Copy out all the entries below, word for word.

[[ Supplied material open ]]

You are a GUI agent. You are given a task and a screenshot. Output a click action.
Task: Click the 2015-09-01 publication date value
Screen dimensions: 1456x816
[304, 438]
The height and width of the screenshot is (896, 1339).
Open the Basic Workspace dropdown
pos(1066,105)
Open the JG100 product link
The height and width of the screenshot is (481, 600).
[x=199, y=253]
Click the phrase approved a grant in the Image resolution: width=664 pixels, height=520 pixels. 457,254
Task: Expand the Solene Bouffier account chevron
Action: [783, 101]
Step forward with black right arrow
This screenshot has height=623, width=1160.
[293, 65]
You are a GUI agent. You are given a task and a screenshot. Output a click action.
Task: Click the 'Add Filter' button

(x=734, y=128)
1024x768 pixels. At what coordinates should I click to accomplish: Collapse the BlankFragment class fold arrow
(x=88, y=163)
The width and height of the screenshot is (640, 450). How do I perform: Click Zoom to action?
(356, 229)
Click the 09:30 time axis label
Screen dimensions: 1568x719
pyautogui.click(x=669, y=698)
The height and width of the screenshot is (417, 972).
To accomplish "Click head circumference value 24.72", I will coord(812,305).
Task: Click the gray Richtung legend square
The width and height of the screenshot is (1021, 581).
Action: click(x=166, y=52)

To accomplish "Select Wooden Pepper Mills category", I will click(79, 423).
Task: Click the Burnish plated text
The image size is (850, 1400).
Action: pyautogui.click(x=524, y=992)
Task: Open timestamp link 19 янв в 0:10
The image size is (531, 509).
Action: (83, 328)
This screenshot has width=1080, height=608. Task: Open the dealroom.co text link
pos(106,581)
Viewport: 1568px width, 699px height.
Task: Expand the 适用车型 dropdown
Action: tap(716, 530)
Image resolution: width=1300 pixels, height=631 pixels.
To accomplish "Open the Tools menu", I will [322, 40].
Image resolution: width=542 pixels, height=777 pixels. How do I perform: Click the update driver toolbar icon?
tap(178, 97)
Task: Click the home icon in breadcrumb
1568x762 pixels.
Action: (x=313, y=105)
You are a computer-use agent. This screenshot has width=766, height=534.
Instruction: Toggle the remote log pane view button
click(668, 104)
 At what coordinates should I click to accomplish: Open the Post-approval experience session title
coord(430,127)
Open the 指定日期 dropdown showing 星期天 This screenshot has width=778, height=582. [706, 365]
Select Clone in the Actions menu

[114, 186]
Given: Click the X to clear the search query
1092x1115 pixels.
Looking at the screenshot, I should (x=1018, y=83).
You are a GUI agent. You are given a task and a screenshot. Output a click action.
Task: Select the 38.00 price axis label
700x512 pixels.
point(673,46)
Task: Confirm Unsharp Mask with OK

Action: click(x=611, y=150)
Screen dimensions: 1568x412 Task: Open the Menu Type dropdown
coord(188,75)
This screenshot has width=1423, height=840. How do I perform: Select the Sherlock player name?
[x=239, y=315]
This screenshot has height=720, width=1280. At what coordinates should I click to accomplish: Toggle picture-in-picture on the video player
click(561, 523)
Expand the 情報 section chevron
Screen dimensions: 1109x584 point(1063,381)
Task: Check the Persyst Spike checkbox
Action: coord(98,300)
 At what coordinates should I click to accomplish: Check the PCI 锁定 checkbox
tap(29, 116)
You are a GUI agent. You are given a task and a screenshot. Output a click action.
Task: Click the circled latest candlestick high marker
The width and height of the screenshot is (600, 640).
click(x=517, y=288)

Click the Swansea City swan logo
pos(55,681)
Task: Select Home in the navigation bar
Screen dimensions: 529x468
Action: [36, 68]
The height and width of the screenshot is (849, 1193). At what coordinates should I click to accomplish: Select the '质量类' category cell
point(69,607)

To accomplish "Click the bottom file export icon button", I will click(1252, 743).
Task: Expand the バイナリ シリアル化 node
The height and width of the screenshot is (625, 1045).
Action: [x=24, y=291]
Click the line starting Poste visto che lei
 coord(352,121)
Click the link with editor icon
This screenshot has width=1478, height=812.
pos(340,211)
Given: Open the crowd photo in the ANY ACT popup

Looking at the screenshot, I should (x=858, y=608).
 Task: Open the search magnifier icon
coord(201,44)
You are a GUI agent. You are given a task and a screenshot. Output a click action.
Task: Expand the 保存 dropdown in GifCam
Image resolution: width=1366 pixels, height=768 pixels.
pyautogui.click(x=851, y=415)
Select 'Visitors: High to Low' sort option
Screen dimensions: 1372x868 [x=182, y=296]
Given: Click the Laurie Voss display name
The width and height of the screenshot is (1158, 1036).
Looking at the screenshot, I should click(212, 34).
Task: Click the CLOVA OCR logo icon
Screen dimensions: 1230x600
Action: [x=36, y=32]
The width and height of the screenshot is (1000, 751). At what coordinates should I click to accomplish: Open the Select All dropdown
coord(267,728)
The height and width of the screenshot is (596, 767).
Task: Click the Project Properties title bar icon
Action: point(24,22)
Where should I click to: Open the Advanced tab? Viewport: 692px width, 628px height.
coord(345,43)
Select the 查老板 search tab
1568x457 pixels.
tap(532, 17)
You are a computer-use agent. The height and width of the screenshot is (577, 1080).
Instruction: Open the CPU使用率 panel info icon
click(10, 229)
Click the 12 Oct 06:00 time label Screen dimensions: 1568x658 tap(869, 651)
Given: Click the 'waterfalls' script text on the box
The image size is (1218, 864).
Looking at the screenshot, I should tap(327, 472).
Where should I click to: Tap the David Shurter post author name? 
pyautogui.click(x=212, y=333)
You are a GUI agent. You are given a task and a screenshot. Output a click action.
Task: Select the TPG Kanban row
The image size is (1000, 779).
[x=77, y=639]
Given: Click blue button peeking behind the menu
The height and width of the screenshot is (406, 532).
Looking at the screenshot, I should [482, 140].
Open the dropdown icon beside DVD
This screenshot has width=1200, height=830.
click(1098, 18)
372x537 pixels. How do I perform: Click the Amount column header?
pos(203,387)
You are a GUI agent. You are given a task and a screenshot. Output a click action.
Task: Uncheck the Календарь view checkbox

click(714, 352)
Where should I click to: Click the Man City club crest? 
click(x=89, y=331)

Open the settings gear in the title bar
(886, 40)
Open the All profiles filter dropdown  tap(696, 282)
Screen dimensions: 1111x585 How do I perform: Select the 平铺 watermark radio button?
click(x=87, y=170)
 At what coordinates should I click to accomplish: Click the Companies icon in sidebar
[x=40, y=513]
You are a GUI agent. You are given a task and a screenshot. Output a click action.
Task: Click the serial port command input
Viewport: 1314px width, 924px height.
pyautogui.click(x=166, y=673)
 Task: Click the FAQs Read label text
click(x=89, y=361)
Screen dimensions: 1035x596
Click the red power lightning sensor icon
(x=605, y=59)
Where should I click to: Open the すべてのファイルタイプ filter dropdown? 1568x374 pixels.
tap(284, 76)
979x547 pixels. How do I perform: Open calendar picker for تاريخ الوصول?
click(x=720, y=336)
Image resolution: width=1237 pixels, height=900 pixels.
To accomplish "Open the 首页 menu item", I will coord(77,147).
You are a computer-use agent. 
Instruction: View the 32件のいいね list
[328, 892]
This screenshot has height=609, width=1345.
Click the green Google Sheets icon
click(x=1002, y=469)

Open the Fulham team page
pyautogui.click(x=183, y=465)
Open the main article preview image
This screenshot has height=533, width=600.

[[ Supplied material closed ]]

> _Written response_
You are a GUI agent. You are given a task and a screenshot. Output a click action.
Task: Click the 2015-09-01 publication date value
Screen dimensions: 1456x816
[304, 438]
The height and width of the screenshot is (896, 1339).
Open the Basic Workspace dropdown
pos(1066,105)
Open the JG100 product link
The height and width of the screenshot is (481, 600).
[x=199, y=253]
Click the phrase approved a grant in the Image resolution: width=664 pixels, height=520 pixels. 457,254
Task: Expand the Solene Bouffier account chevron
Action: [783, 101]
Step forward with black right arrow
This screenshot has height=623, width=1160.
[293, 65]
You are a GUI agent. You are given a task and a screenshot. Output a click action.
Task: Click the 'Add Filter' button

(x=734, y=128)
1024x768 pixels. At what coordinates should I click to accomplish: Collapse the BlankFragment class fold arrow
(x=88, y=163)
The width and height of the screenshot is (640, 450). How do I perform: Click Zoom to action?
(356, 229)
Click the 09:30 time axis label
Screen dimensions: 1568x719
pyautogui.click(x=669, y=698)
The height and width of the screenshot is (417, 972).
To accomplish "Click head circumference value 24.72", I will coord(812,305).
Task: Click the gray Richtung legend square
The width and height of the screenshot is (1021, 581).
Action: click(x=166, y=52)

To accomplish "Select Wooden Pepper Mills category", I will click(79, 423).
Task: Click the Burnish plated text
The image size is (850, 1400).
Action: pyautogui.click(x=524, y=992)
Task: Open timestamp link 19 янв в 0:10
The image size is (531, 509).
Action: (83, 328)
This screenshot has width=1080, height=608. Task: Open the dealroom.co text link
pos(106,581)
Viewport: 1568px width, 699px height.
Task: Expand the 适用车型 dropdown
Action: tap(716, 530)
Image resolution: width=1300 pixels, height=631 pixels.
To accomplish "Open the Tools menu", I will [322, 40].
Image resolution: width=542 pixels, height=777 pixels. How do I perform: Click the update driver toolbar icon?
tap(178, 97)
Task: Click the home icon in breadcrumb
1568x762 pixels.
Action: (x=313, y=105)
You are a computer-use agent. This screenshot has width=766, height=534.
Instruction: Toggle the remote log pane view button
click(668, 104)
 At what coordinates should I click to accomplish: Open the Post-approval experience session title
coord(430,127)
Open the 指定日期 dropdown showing 星期天 This screenshot has width=778, height=582. [706, 365]
Select Clone in the Actions menu

[114, 186]
Given: Click the X to clear the search query
1092x1115 pixels.
Looking at the screenshot, I should (x=1018, y=83).
You are a GUI agent. You are given a task and a screenshot. Output a click action.
Task: Select the 38.00 price axis label
700x512 pixels.
point(673,46)
Task: Confirm Unsharp Mask with OK

Action: click(x=611, y=150)
Screen dimensions: 1568x412 Task: Open the Menu Type dropdown
coord(188,75)
This screenshot has width=1423, height=840. How do I perform: Select the Sherlock player name?
[x=239, y=315]
This screenshot has height=720, width=1280. At what coordinates should I click to accomplish: Toggle picture-in-picture on the video player
click(561, 523)
Expand the 情報 section chevron
Screen dimensions: 1109x584 point(1063,381)
Task: Check the Persyst Spike checkbox
Action: coord(98,300)
 At what coordinates should I click to accomplish: Check the PCI 锁定 checkbox
tap(29, 116)
You are a GUI agent. You are given a task and a screenshot. Output a click action.
Task: Click the circled latest candlestick high marker
The width and height of the screenshot is (600, 640).
click(x=517, y=288)

Click the Swansea City swan logo
pos(55,681)
Task: Select Home in the navigation bar
Screen dimensions: 529x468
Action: [36, 68]
The height and width of the screenshot is (849, 1193). At what coordinates should I click to accomplish: Select the '质量类' category cell
point(69,607)

To accomplish "Click the bottom file export icon button", I will click(1252, 743).
Task: Expand the バイナリ シリアル化 node
The height and width of the screenshot is (625, 1045).
Action: [x=24, y=291]
Click the line starting Poste visto che lei
 coord(352,121)
Click the link with editor icon
This screenshot has width=1478, height=812.
pos(340,211)
Given: Open the crowd photo in the ANY ACT popup

Looking at the screenshot, I should (x=858, y=608).
 Task: Open the search magnifier icon
coord(201,44)
You are a GUI agent. You are given a task and a screenshot. Output a click action.
Task: Expand the 保存 dropdown in GifCam
Image resolution: width=1366 pixels, height=768 pixels.
pyautogui.click(x=851, y=415)
Select 'Visitors: High to Low' sort option
Screen dimensions: 1372x868 [x=182, y=296]
Given: Click the Laurie Voss display name
The width and height of the screenshot is (1158, 1036).
Looking at the screenshot, I should click(212, 34).
Task: Click the CLOVA OCR logo icon
Screen dimensions: 1230x600
Action: [x=36, y=32]
The width and height of the screenshot is (1000, 751). At what coordinates should I click to accomplish: Open the Select All dropdown
coord(267,728)
The height and width of the screenshot is (596, 767).
Task: Click the Project Properties title bar icon
Action: point(24,22)
Where should I click to: Open the Advanced tab? Viewport: 692px width, 628px height.
coord(345,43)
Select the 查老板 search tab
1568x457 pixels.
tap(532, 17)
You are a computer-use agent. The height and width of the screenshot is (577, 1080).
Instruction: Open the CPU使用率 panel info icon
click(10, 229)
Click the 12 Oct 06:00 time label Screen dimensions: 1568x658 tap(869, 651)
Given: Click the 'waterfalls' script text on the box
The image size is (1218, 864).
Looking at the screenshot, I should tap(327, 472).
Where should I click to: Tap the David Shurter post author name? 
pyautogui.click(x=212, y=333)
You are a GUI agent. You are given a task and a screenshot. Output a click action.
Task: Select the TPG Kanban row
The image size is (1000, 779).
[x=77, y=639]
Given: Click blue button peeking behind the menu
The height and width of the screenshot is (406, 532).
Looking at the screenshot, I should [482, 140].
Open the dropdown icon beside DVD
This screenshot has width=1200, height=830.
click(1098, 18)
372x537 pixels. How do I perform: Click the Amount column header?
pos(203,387)
You are a GUI agent. You are given a task and a screenshot. Output a click action.
Task: Uncheck the Календарь view checkbox

click(714, 352)
Where should I click to: Click the Man City club crest? 
click(x=89, y=331)

Open the settings gear in the title bar
(886, 40)
Open the All profiles filter dropdown  tap(696, 282)
Screen dimensions: 1111x585 How do I perform: Select the 平铺 watermark radio button?
click(x=87, y=170)
 At what coordinates should I click to accomplish: Click the Companies icon in sidebar
[x=40, y=513]
You are a GUI agent. You are given a task and a screenshot. Output a click action.
Task: Click the serial port command input
Viewport: 1314px width, 924px height.
pyautogui.click(x=166, y=673)
 Task: Click the FAQs Read label text
click(x=89, y=361)
Screen dimensions: 1035x596
Click the red power lightning sensor icon
(x=605, y=59)
Where should I click to: Open the すべてのファイルタイプ filter dropdown? 1568x374 pixels.
tap(284, 76)
979x547 pixels. How do I perform: Open calendar picker for تاريخ الوصول?
click(x=720, y=336)
Image resolution: width=1237 pixels, height=900 pixels.
To accomplish "Open the 首页 menu item", I will coord(77,147).
You are a computer-use agent. 
Instruction: View the 32件のいいね list
[328, 892]
This screenshot has height=609, width=1345.
Click the green Google Sheets icon
click(x=1002, y=469)

Open the Fulham team page
pyautogui.click(x=183, y=465)
Open the main article preview image
This screenshot has height=533, width=600.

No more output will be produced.